====== Records supplied
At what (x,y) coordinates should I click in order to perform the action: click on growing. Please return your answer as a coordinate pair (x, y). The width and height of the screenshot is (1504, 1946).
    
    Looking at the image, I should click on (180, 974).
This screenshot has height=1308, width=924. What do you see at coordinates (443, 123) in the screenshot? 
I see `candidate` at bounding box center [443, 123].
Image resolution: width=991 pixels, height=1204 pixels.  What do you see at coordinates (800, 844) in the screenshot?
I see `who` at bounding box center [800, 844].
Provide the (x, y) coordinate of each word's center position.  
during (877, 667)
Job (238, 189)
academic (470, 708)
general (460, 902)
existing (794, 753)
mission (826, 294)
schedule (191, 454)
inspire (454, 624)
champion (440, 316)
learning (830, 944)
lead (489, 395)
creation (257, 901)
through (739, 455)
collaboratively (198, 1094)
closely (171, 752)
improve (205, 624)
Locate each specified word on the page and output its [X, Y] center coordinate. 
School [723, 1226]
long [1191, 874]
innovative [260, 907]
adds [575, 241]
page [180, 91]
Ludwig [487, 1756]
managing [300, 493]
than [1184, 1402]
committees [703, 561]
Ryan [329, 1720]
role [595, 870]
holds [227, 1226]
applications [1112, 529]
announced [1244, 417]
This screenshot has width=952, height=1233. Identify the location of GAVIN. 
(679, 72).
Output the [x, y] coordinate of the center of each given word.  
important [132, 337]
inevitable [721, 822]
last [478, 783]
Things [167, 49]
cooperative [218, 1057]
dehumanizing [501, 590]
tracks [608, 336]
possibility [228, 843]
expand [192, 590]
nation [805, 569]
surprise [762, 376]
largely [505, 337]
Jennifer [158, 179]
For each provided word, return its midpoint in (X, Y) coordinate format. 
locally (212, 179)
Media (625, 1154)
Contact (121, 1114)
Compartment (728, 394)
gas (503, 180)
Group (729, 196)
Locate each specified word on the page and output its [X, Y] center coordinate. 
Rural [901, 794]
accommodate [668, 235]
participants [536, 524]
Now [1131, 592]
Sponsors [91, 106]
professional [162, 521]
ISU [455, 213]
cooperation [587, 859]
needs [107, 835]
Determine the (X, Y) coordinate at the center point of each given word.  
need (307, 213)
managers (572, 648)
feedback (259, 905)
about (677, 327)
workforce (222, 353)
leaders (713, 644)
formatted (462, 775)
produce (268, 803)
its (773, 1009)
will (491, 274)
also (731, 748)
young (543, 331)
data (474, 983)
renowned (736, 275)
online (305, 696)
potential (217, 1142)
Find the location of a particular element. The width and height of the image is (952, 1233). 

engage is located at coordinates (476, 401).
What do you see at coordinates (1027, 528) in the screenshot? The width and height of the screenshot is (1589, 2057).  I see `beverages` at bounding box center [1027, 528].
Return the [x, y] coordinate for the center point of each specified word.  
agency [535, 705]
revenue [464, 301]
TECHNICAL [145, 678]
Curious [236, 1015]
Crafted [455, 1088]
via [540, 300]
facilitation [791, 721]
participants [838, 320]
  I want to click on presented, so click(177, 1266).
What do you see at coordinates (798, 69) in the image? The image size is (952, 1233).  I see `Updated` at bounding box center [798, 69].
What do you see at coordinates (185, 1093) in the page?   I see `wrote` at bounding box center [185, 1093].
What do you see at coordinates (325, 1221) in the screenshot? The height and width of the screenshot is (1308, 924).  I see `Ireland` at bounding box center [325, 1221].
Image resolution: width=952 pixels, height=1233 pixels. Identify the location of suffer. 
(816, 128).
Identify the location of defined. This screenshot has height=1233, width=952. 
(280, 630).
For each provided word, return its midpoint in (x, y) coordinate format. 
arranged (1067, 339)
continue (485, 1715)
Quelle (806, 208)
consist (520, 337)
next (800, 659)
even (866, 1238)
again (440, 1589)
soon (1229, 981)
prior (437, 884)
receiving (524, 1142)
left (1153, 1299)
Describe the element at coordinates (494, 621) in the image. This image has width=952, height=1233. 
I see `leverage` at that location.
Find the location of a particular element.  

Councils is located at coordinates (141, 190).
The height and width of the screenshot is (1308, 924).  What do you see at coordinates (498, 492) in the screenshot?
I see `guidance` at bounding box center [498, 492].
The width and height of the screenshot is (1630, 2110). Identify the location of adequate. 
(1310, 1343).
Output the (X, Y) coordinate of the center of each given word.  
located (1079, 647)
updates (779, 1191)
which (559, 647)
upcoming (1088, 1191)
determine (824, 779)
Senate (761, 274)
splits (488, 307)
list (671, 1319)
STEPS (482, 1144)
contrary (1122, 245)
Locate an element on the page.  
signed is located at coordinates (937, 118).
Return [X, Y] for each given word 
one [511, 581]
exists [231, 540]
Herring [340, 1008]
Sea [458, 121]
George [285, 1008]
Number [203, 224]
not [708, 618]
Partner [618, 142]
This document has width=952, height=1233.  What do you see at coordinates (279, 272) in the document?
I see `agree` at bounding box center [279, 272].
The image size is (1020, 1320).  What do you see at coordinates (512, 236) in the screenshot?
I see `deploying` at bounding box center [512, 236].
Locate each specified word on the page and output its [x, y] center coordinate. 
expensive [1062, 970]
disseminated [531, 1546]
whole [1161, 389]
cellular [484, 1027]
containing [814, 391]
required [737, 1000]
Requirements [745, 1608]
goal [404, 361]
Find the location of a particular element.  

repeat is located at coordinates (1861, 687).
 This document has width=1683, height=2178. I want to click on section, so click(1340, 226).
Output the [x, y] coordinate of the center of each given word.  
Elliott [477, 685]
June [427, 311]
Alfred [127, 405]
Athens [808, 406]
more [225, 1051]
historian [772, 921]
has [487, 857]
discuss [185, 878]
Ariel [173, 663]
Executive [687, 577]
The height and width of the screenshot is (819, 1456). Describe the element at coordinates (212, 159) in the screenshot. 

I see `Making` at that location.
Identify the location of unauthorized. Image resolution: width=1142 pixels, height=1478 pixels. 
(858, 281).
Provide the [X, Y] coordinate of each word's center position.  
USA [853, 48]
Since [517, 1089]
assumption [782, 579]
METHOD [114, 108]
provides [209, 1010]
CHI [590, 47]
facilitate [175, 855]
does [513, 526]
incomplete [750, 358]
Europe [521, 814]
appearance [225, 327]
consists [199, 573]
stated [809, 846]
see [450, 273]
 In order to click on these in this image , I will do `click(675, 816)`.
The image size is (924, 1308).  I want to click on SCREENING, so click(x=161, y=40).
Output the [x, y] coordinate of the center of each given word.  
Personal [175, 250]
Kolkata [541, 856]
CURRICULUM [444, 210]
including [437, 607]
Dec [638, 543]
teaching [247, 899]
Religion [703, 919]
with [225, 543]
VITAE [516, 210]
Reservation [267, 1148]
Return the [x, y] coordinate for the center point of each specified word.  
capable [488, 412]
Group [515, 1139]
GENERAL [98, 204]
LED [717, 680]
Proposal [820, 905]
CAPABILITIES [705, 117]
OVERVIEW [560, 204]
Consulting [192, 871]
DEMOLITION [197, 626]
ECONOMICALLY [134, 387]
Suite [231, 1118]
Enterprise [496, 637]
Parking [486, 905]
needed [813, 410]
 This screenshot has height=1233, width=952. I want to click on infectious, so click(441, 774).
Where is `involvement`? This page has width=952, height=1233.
============
▶ **Short task**
Reproduce the lines from the first one through the line containing "needs [107, 835]", including both ends.

▶ **Exercise solution**
At what (x,y) coordinates should I click in order to perform the action: click on growing. Please return your answer as a coordinate pair (x, y). The width and height of the screenshot is (1504, 1946).
    
    Looking at the image, I should click on (180, 974).
This screenshot has height=1308, width=924. What do you see at coordinates (443, 123) in the screenshot? 
I see `candidate` at bounding box center [443, 123].
Image resolution: width=991 pixels, height=1204 pixels.  What do you see at coordinates (800, 844) in the screenshot?
I see `who` at bounding box center [800, 844].
Provide the (x, y) coordinate of each word's center position.  
during (877, 667)
Job (238, 189)
academic (470, 708)
general (460, 902)
existing (794, 753)
mission (826, 294)
schedule (191, 454)
inspire (454, 624)
champion (440, 316)
learning (830, 944)
lead (489, 395)
creation (257, 901)
through (739, 455)
collaboratively (198, 1094)
closely (171, 752)
improve (205, 624)
Locate each specified word on the page and output its [X, Y] center coordinate. 
School [723, 1226]
long [1191, 874]
innovative [260, 907]
adds [575, 241]
page [180, 91]
Ludwig [487, 1756]
managing [300, 493]
than [1184, 1402]
committees [703, 561]
Ryan [329, 1720]
role [595, 870]
holds [227, 1226]
applications [1112, 529]
announced [1244, 417]
This screenshot has width=952, height=1233. Identify the location of GAVIN. 
(679, 72).
Output the [x, y] coordinate of the center of each given word.  
important [132, 337]
inevitable [721, 822]
last [478, 783]
Things [167, 49]
cooperative [218, 1057]
dehumanizing [501, 590]
tracks [608, 336]
possibility [228, 843]
expand [192, 590]
nation [805, 569]
surprise [762, 376]
largely [505, 337]
Jennifer [158, 179]
For each provided word, return its midpoint in (X, Y) coordinate format. 
locally (212, 179)
Media (625, 1154)
Contact (121, 1114)
Compartment (728, 394)
gas (503, 180)
Group (729, 196)
Locate each specified word on the page and output its [X, Y] center coordinate. 
Rural [901, 794]
accommodate [668, 235]
participants [536, 524]
Now [1131, 592]
Sponsors [91, 106]
professional [162, 521]
ISU [455, 213]
cooperation [587, 859]
needs [107, 835]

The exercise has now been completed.